**Task goal:** From the data that follows, copy every line holding the string "computer".
---------- Material provided ----------
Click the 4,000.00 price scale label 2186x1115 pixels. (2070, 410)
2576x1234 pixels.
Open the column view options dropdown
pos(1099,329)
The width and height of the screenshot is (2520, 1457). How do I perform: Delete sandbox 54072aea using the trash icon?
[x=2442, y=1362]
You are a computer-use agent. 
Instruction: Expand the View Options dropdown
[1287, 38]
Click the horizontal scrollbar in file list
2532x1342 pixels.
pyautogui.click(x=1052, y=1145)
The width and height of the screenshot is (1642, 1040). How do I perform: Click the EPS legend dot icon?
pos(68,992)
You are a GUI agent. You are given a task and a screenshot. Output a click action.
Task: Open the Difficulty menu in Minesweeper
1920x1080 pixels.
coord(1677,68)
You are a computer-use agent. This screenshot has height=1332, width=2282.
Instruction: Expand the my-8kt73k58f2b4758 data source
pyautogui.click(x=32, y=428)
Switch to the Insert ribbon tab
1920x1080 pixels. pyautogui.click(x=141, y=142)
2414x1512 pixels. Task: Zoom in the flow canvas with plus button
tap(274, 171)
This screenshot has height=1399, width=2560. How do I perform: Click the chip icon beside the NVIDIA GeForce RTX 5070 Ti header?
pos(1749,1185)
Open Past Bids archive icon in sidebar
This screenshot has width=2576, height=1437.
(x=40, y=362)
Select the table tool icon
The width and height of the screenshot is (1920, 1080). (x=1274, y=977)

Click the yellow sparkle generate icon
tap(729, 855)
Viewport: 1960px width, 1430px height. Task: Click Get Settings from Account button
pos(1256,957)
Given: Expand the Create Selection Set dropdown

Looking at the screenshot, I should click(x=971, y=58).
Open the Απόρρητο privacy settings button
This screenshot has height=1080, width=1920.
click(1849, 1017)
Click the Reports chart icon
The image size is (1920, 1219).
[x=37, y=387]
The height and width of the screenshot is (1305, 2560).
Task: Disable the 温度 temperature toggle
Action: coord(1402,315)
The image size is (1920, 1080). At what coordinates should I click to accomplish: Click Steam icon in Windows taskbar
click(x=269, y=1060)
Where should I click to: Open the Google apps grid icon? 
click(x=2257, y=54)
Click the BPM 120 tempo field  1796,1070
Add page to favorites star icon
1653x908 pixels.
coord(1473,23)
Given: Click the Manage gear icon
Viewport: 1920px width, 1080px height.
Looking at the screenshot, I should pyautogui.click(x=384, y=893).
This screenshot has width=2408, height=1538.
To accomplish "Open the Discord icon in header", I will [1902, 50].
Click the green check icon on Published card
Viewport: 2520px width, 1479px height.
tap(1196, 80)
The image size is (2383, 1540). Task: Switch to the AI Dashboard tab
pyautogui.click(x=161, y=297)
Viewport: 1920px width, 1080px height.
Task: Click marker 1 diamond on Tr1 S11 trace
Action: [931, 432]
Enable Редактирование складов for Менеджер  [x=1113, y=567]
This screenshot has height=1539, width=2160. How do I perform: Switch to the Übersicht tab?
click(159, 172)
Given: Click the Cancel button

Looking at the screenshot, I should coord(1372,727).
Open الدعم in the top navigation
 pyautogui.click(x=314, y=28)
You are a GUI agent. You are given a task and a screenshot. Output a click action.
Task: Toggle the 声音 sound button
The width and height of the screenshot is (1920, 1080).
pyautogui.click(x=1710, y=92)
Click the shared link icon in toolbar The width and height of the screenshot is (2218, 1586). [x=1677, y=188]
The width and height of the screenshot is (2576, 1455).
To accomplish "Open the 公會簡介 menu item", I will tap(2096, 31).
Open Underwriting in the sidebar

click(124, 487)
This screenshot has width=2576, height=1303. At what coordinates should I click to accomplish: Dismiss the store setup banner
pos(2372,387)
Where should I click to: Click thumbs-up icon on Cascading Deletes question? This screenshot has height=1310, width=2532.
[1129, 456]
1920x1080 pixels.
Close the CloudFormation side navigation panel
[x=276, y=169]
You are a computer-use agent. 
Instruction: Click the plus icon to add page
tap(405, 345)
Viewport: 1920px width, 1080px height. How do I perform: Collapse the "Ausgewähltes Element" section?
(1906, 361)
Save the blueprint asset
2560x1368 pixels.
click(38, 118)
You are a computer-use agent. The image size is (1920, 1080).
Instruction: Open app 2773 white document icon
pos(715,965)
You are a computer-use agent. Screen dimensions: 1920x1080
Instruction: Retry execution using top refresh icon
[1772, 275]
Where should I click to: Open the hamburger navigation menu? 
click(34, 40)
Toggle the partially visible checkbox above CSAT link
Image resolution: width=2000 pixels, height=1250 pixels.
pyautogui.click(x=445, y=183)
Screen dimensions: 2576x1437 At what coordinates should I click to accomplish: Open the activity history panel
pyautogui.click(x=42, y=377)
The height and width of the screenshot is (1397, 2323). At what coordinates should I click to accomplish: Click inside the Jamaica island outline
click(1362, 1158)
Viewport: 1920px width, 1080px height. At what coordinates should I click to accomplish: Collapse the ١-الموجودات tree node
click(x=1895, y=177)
----------
**Output of the exercise:**
You are a computer-use agent. 
You are a computer-use agent. This screenshot has height=1332, width=2282.
You are a computer-use agent. 
You are a computer-use agent. The image size is (1920, 1080).
You are a computer-use agent. Screen dimensions: 1920x1080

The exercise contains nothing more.